Hemodynamic and gas exchange effects of sildenafil in patients with chronic obstructive pulmonary disease and pulmonary hypertension

Rationale: Sildenafil, a phosphodiesterase-5 inhibitor, could be useful for treating pulmonary hypertension (PH) in chronic obstructive pulmonary disease (COPD). However, vasodilators may inhibit hypoxic pulmonary vasoconstriction and impair gas exchange in this condition. Objectives: To assess the acute hemodynamic and gas exchange effects of sildenafil in patients with COPD-associated PH. Methods: We conducted a randomized, dose comparison trial in 20 patients with COPD-associated PH. Eleven patients were assigned to 20 mg, and 9 patients to 40 mg, of sildenafil. Pulmonary hemodynamics and gas exchange, including ventilation-perfusion (V̇_A/Q̇) relationships, were assessed at rest and during constant-work rate exercise, before and 1 hour after sildenafil administration. Measurements and Main Results: Both sildenafil doses reduced the mean pulmonary arterial pressure (PAP) at rest and during exercise, without differences between them. Overall, PAP decreased -6mmHg (95% confidenc einterval [95%CI], -7 to -4) at rest and -11mmHg (95% CI, -14 to 28) during exercise. After sildenafil, Pa_O2 decreased -6mmHg (95% CI, -8 to -4) at rest because of increased perfusion in units with low V̇_A/Q̇ ratio, without differences between doses. No change in Pa_O2 (95% CI, -3 to 0.2 mm Hg) or V̇_A/Q̇ relationships occurred during exercise after sildenafil. Changes induced by sildenafil in Pa_O2 and V̇_A/Q̇ distributions at rest correlated with their respective values at baseline.
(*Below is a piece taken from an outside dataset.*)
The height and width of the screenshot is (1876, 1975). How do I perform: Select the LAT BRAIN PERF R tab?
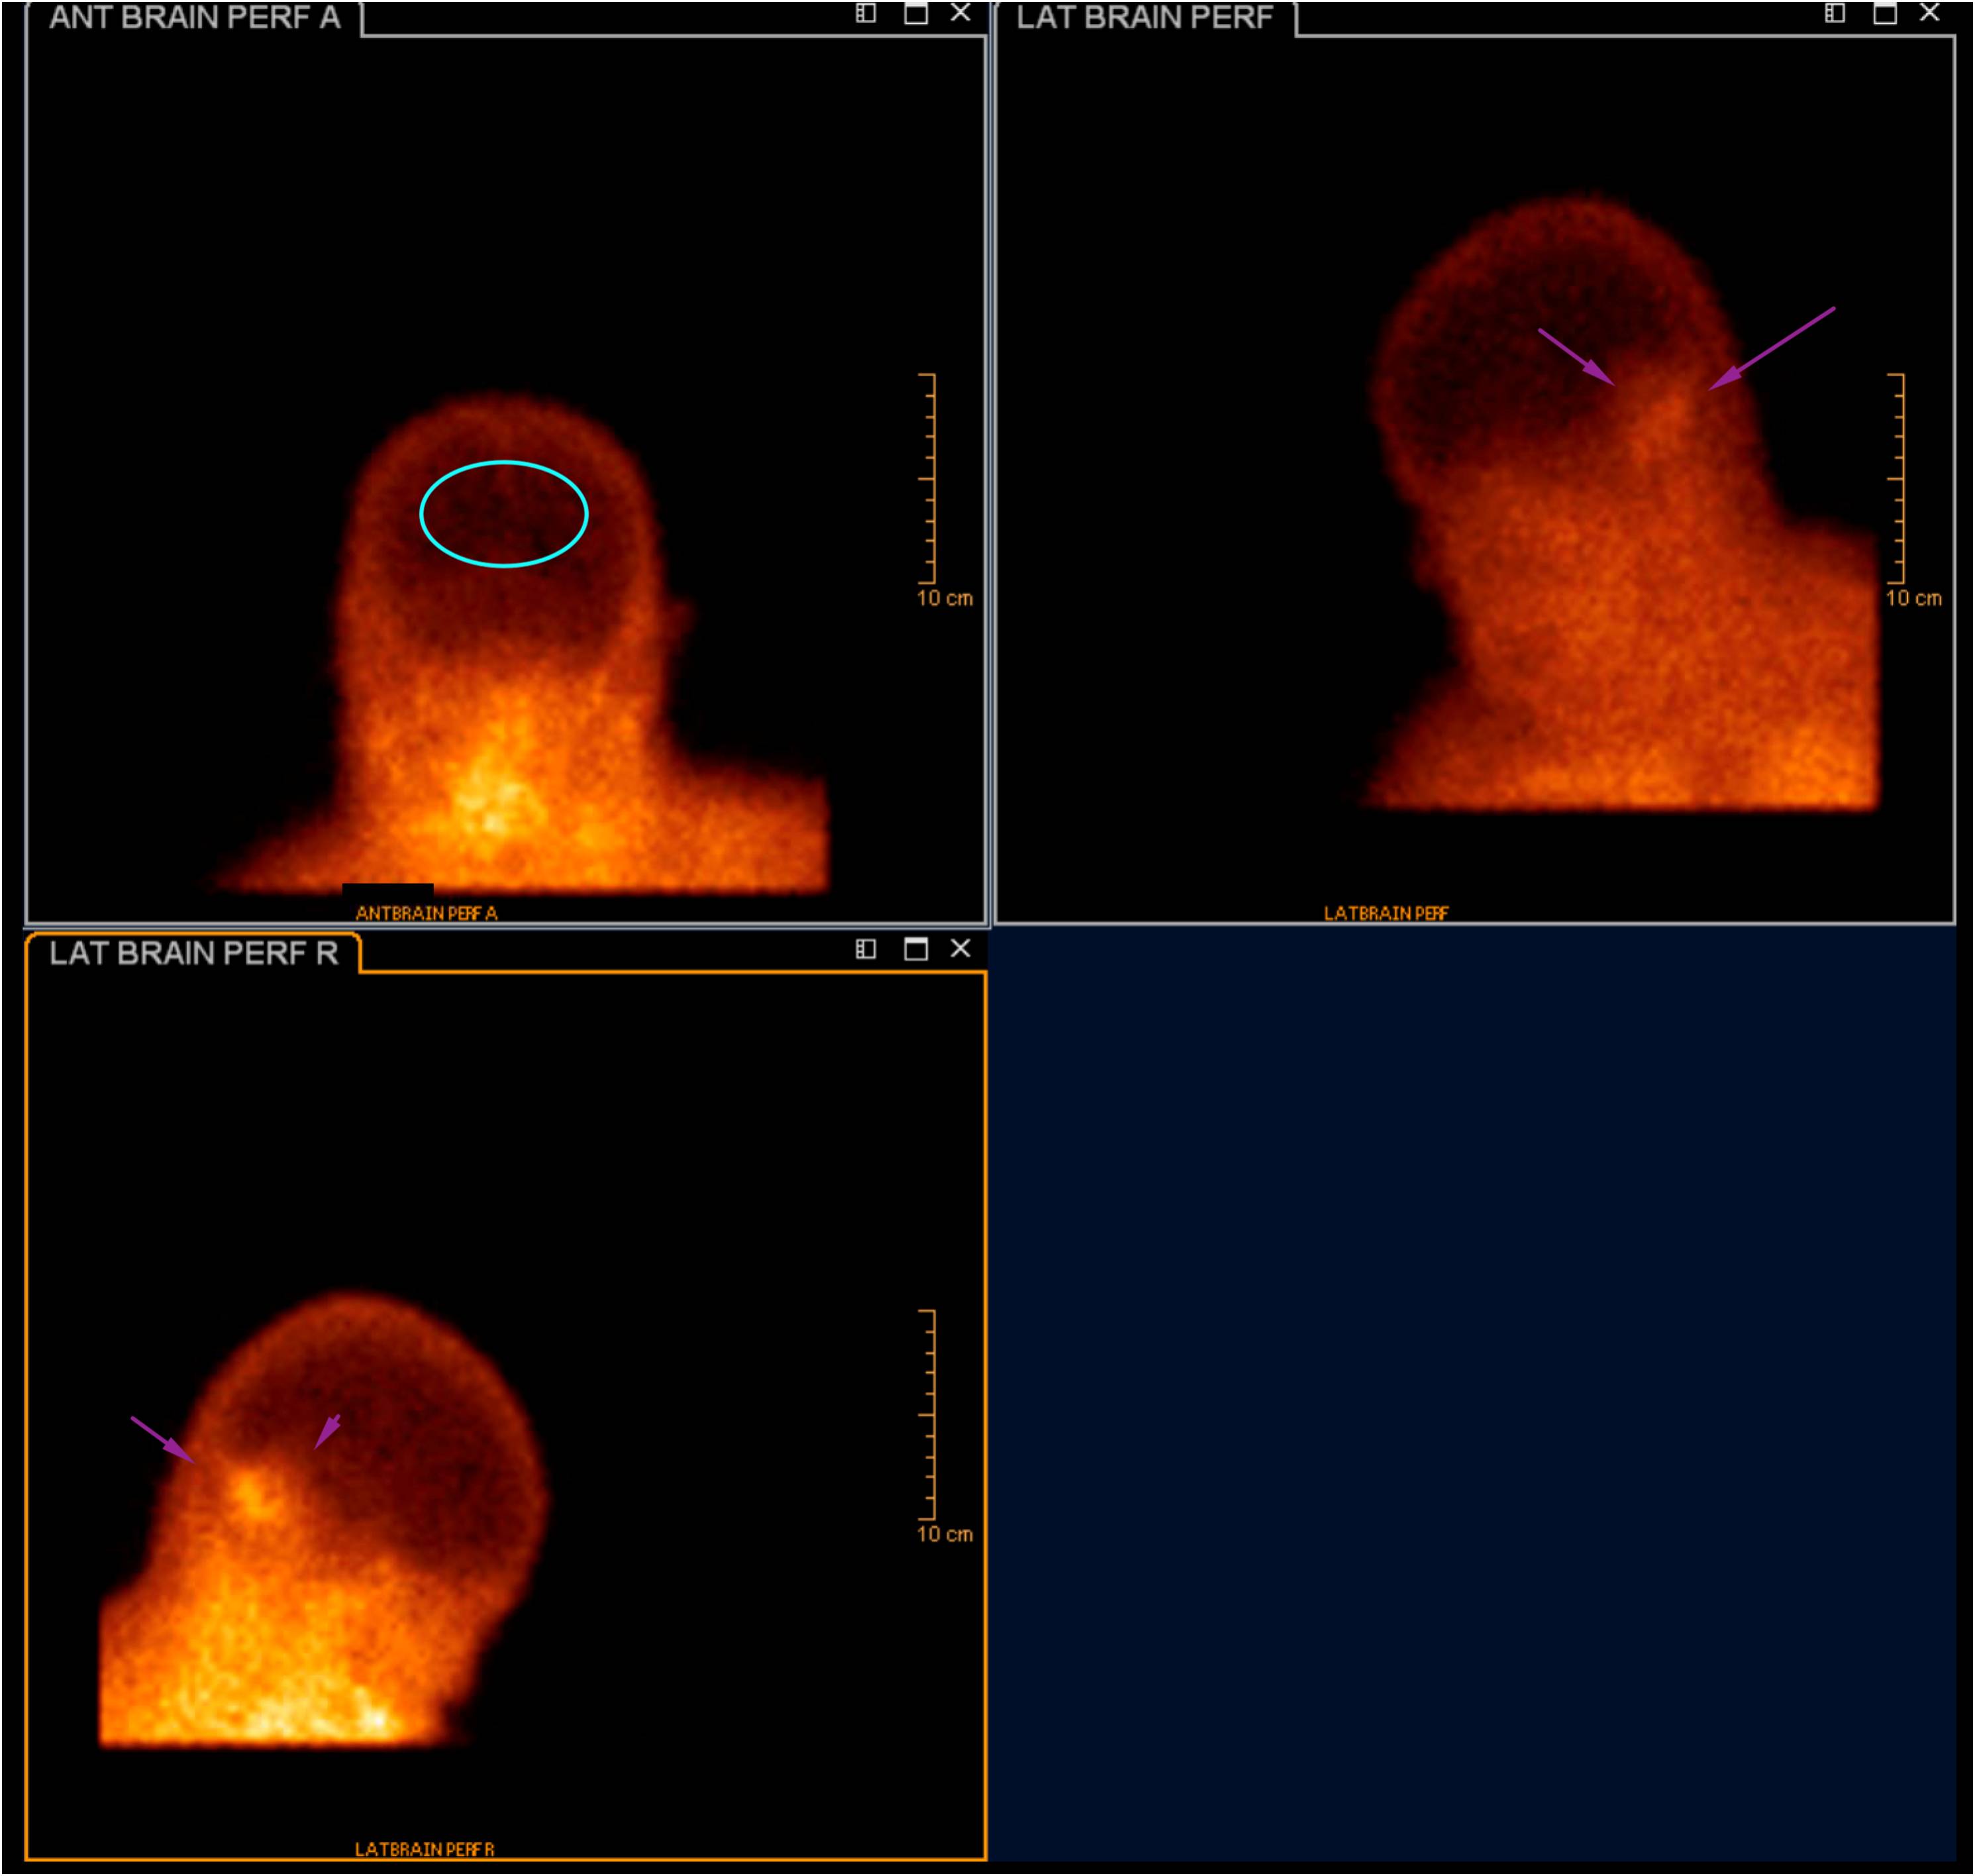click(x=193, y=953)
Conclusions: In patients with COPD-associated PH, sildenafil improves pulmonary hemodynamics at rest and during exercise. This effect is accompanied by the inhibition of hypoxic vasoconstriction, which impairs arterial oxygenation at rest. The use of sildenafil in COPD should be done cautiously and under close monitoring of blood gases. Clinical trial registered with www.clinicaltrials.gov (NCT00491803).